:: Goal of the exercise ::
In the entries below, how many lines contain the word "screenshot"? State the number and nothing more.

-------- Records for this task

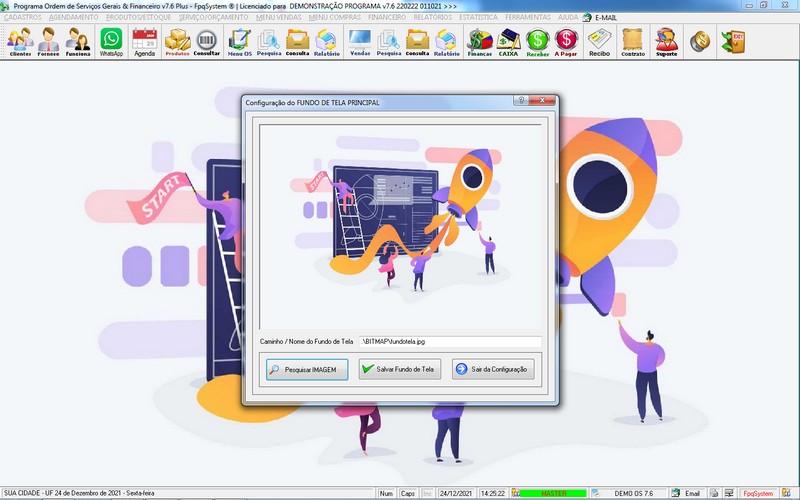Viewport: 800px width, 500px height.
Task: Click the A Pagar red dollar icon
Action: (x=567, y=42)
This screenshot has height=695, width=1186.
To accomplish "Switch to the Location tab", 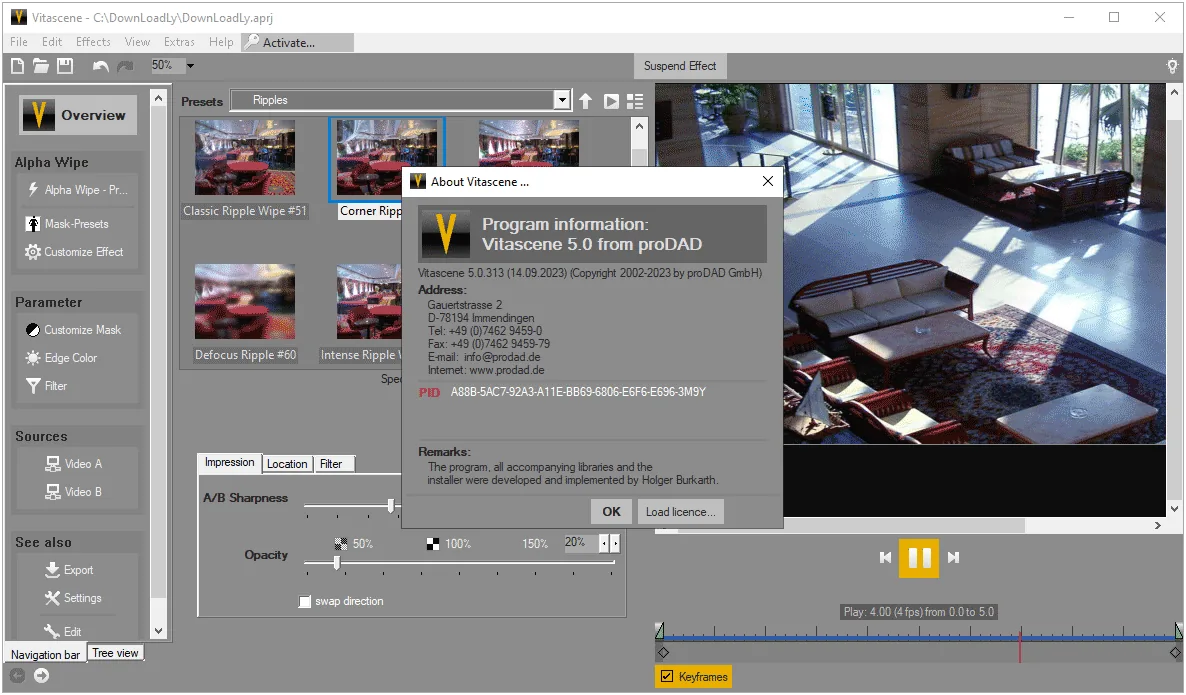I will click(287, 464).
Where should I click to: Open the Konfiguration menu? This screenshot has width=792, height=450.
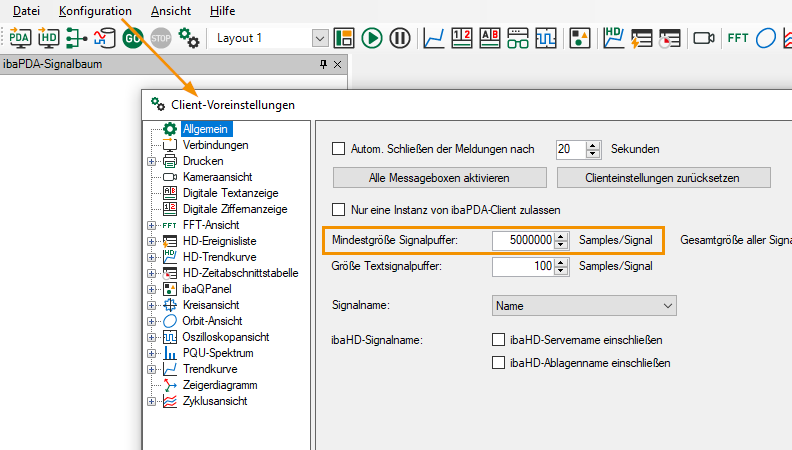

----------------

:: Result for this exercise ::
2